WORK ORDER
Retype the line where "Viewport: 980px width, 508px height." appears and each line that follows it down to the last line of the records below. Leave the pictures out.

╭─ RECORDS FOR THIS EXERCISE

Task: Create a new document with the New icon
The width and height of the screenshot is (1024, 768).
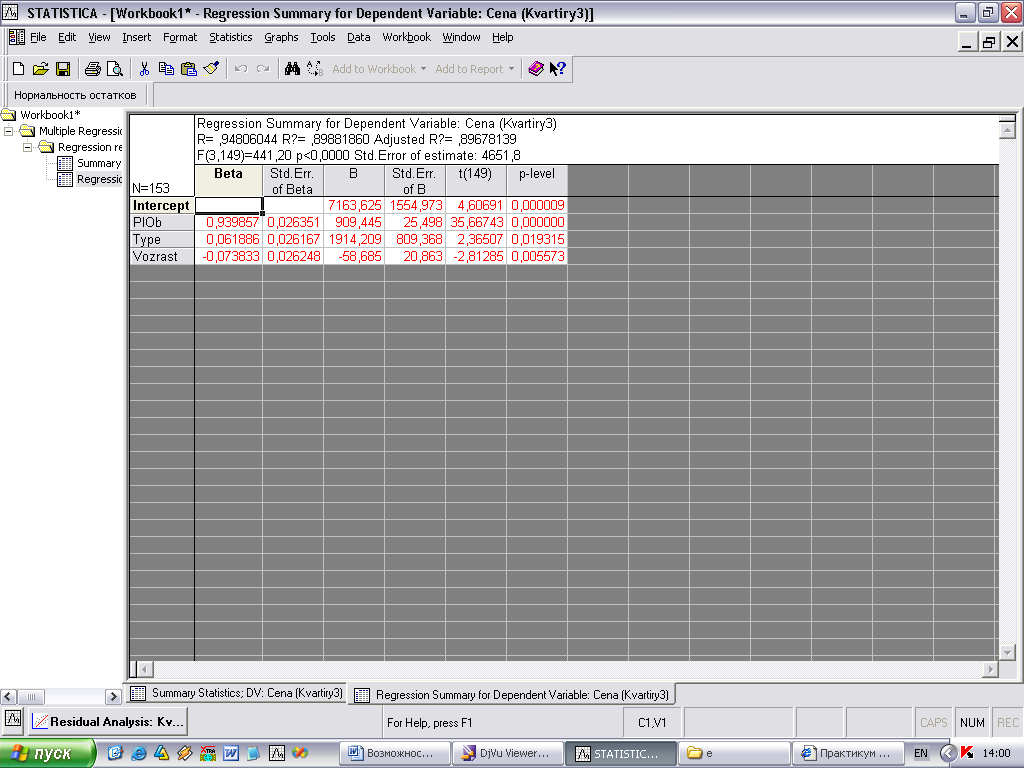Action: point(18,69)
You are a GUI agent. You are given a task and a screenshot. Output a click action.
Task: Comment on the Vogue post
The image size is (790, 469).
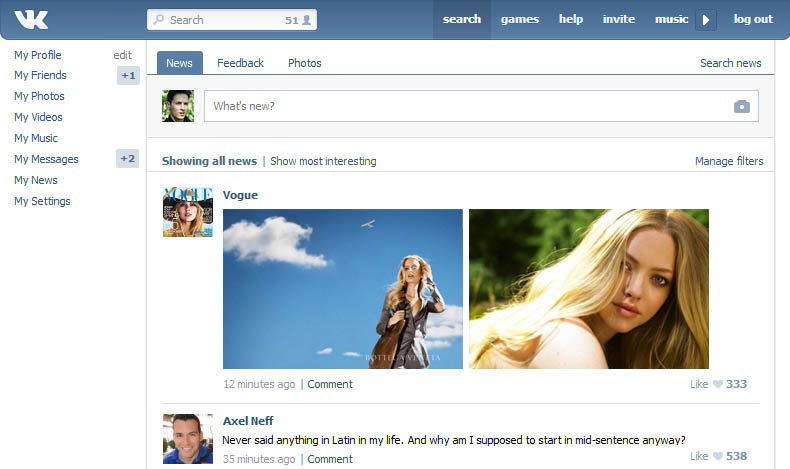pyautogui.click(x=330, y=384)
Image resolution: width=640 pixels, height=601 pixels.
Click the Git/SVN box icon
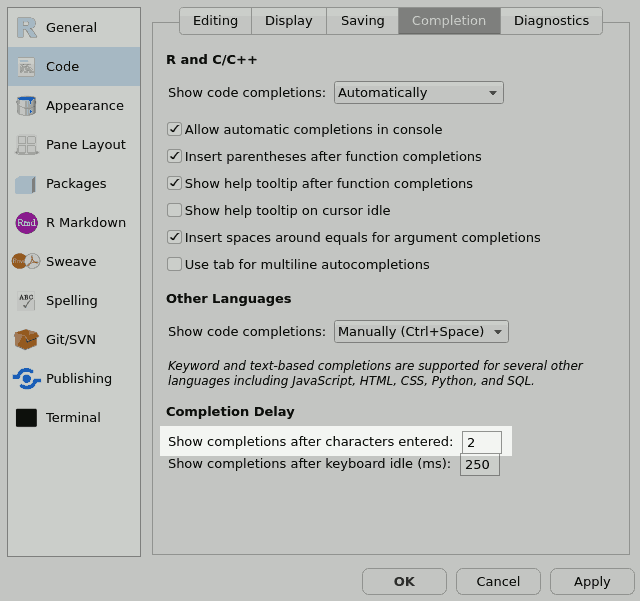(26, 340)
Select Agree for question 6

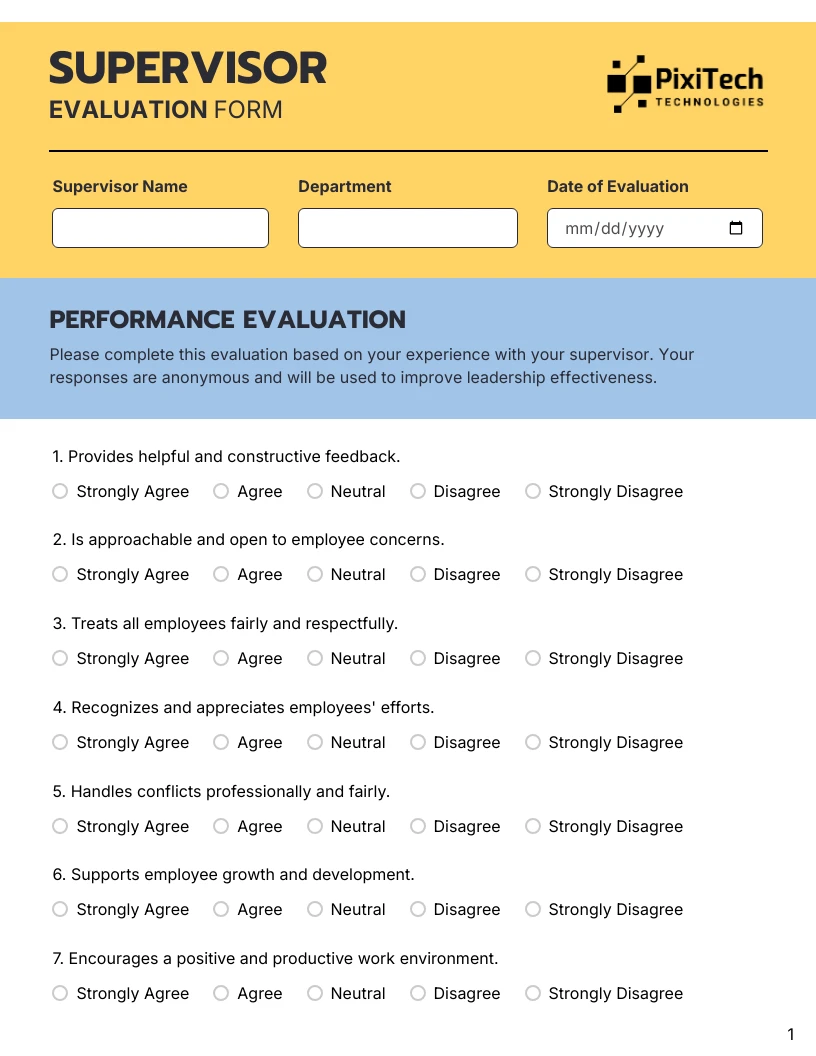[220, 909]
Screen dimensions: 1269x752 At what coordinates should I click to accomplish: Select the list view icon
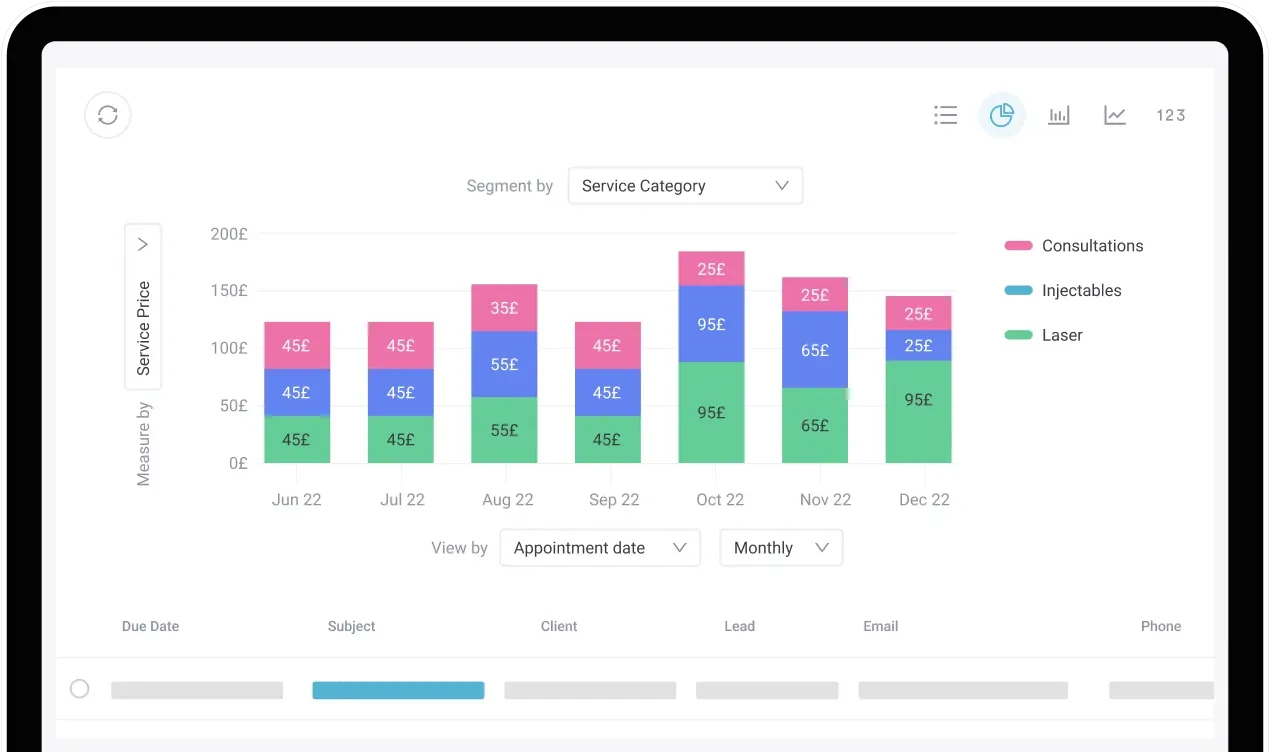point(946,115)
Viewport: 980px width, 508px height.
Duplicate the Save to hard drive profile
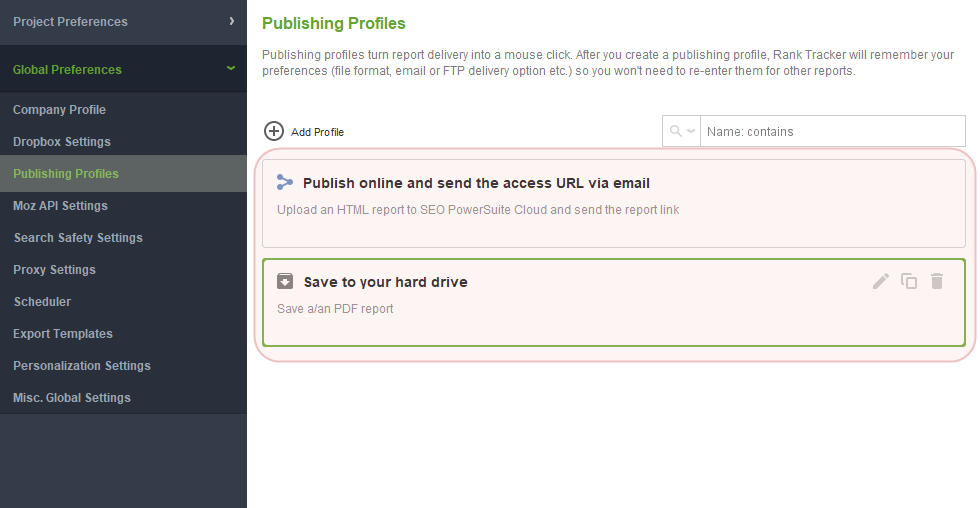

╰─

WORKED SOLUTION
Viewport: 980px width, 508px height.
Duplicate the Save to hard drive profile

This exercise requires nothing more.